§ Given instruction: Find each line in the records below that contains the string "what", treating uppercase and lowercase as distinct, and copy every such line in full.

§ Records to use:
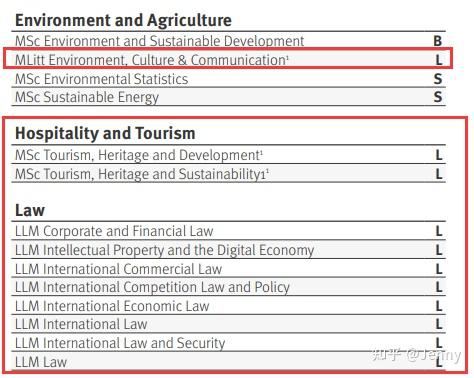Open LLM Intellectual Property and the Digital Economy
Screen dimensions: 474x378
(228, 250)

...

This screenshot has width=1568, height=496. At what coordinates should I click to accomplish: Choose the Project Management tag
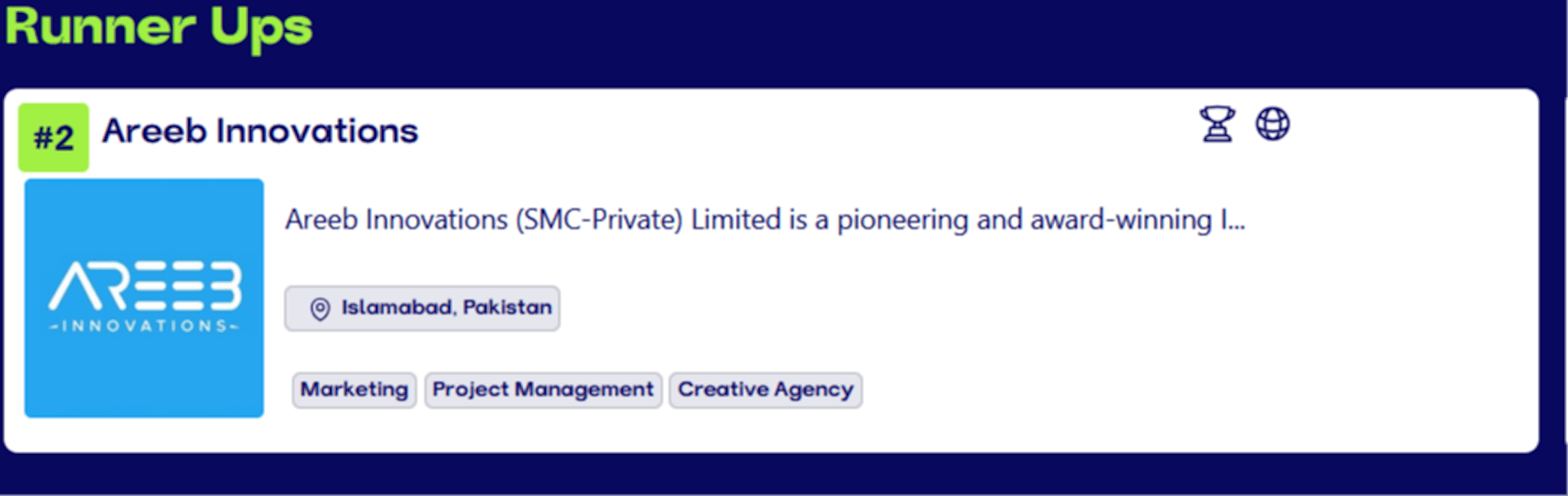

* * *

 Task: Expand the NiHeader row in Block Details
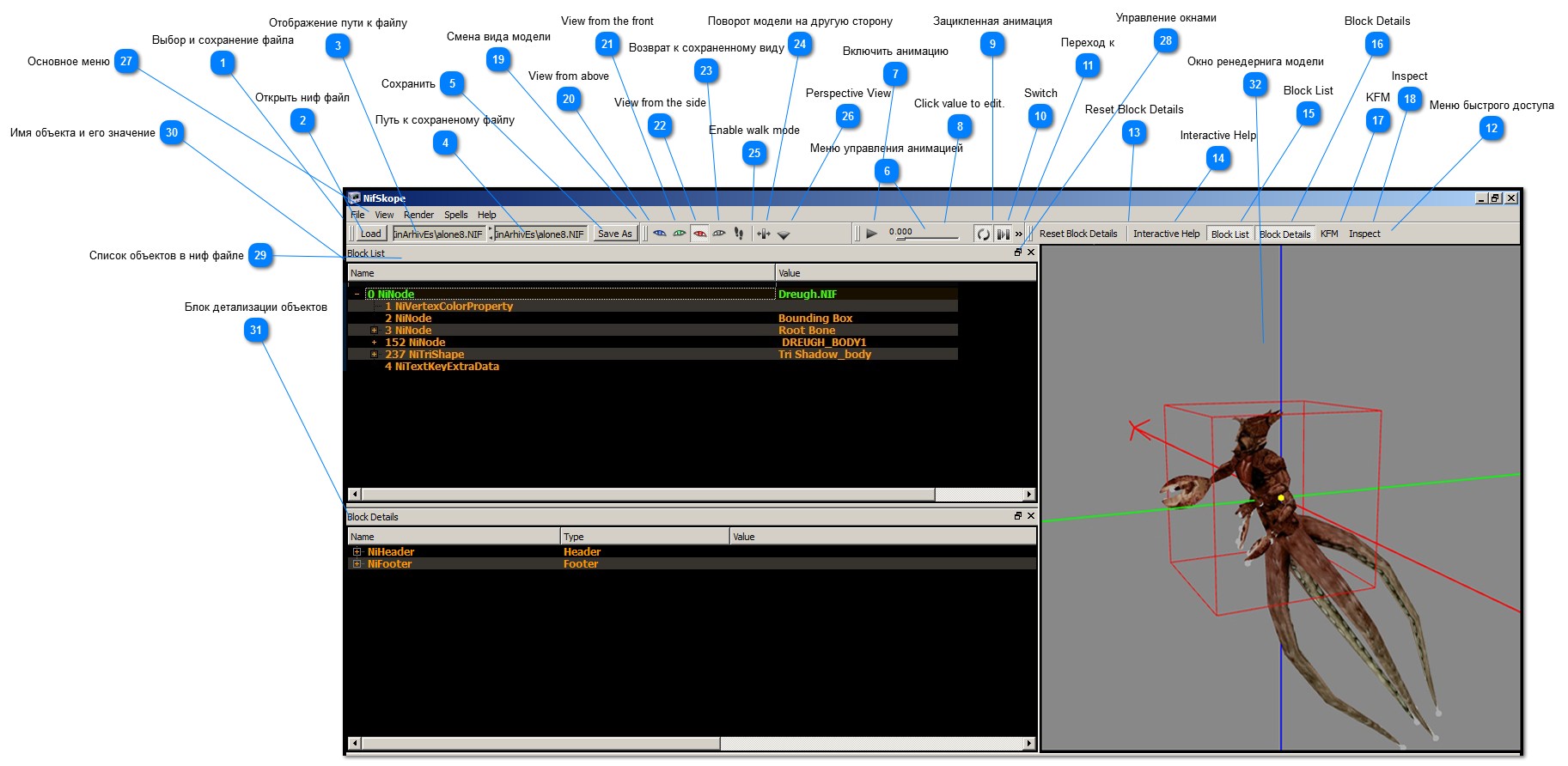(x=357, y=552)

§ Written solution:
This screenshot has width=1568, height=496. At what coordinates should I click to accomplish: Choose the Project Management tag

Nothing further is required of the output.